OK, you’re ready to start. Break your egg whites into the bowl, being careful not to break the yolks after all that cleaning. It’s really annoying if you do, so if you don’t feel too confident about it, break the eggs into a separate bowl then just pour in the whites. Start beating your whites (I use electric beaters because it’s quicker, but a large hand whisk is groovy too). You’ll see they start to turn white and lots of wonderful bubbles start to appear. Keep beating till when you turn off the beater, you can form a sort of soft peak. Then, little by little, start to add the sugar – the mixture should end up very white and beautifully glossy. Apparently if you’ve done this right, you should be able to turn the bowl upside-down and the mixture should stay there… Do ya feel lucky? Well, do ya…?
Take a spatula and pour the mixture onto the oven tray, but don’t spread it too thinly; it should be roughly 8 inches wide and a couple of inches high.

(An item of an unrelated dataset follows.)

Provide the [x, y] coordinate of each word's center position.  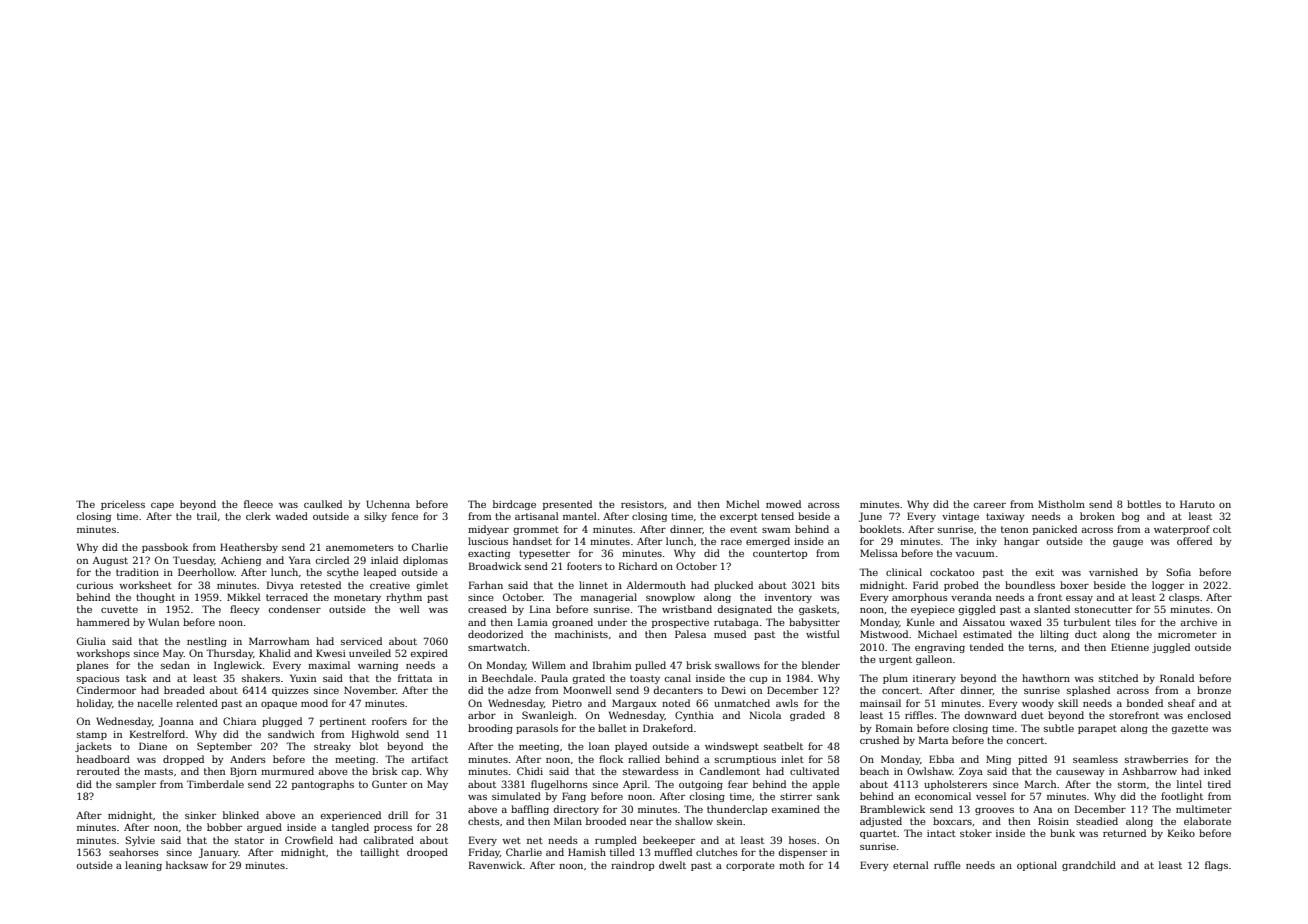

Carefully put it in the oven, and cook for about an hour, checking after about 45 minutes. It should be slightly cracked, and sound ‘dry’ when you tap it. Delia leaves her pavlova to dry out completely in the oven, but I’m far too impatient to do that, but do be careful when you transfer it to a serving plate – a nice big one – use a pallet knife to help you. Don’t worry too much if you get a few more cracks, it gives it a lovely homemade look, and anyway, you’re going to hide the middle cracks with the cream.
Prepare the strawberries by cutting off the top, then standing them on the side you’ve just cut off and slice top to bottom. You should get about 4 or 5 slices per strawberry depending on how big they are. Beat the cream till it just holds its shape – and I mean just – then again using your spatula, carefully spread the cream on the cooled pavlova, taking it to just about the edge. Take the sliced strawberries and start placing them at the edge of the cream. Keep going all the way round. Once you’ve done one circle, keep going till you’ve covered the whole pavlova. Sounds laborious I know, but it really doesn’t take that long, and the results are well worth it!
Artistically place a few mint leaves here and there, and there you have
it – a beautiful Strawberry Pavlova!
it – a beautiful Strawberry Pavlova!
PS. You don’t have to use strawberries; raspberries are lovely too, or any kind of summer fruit really.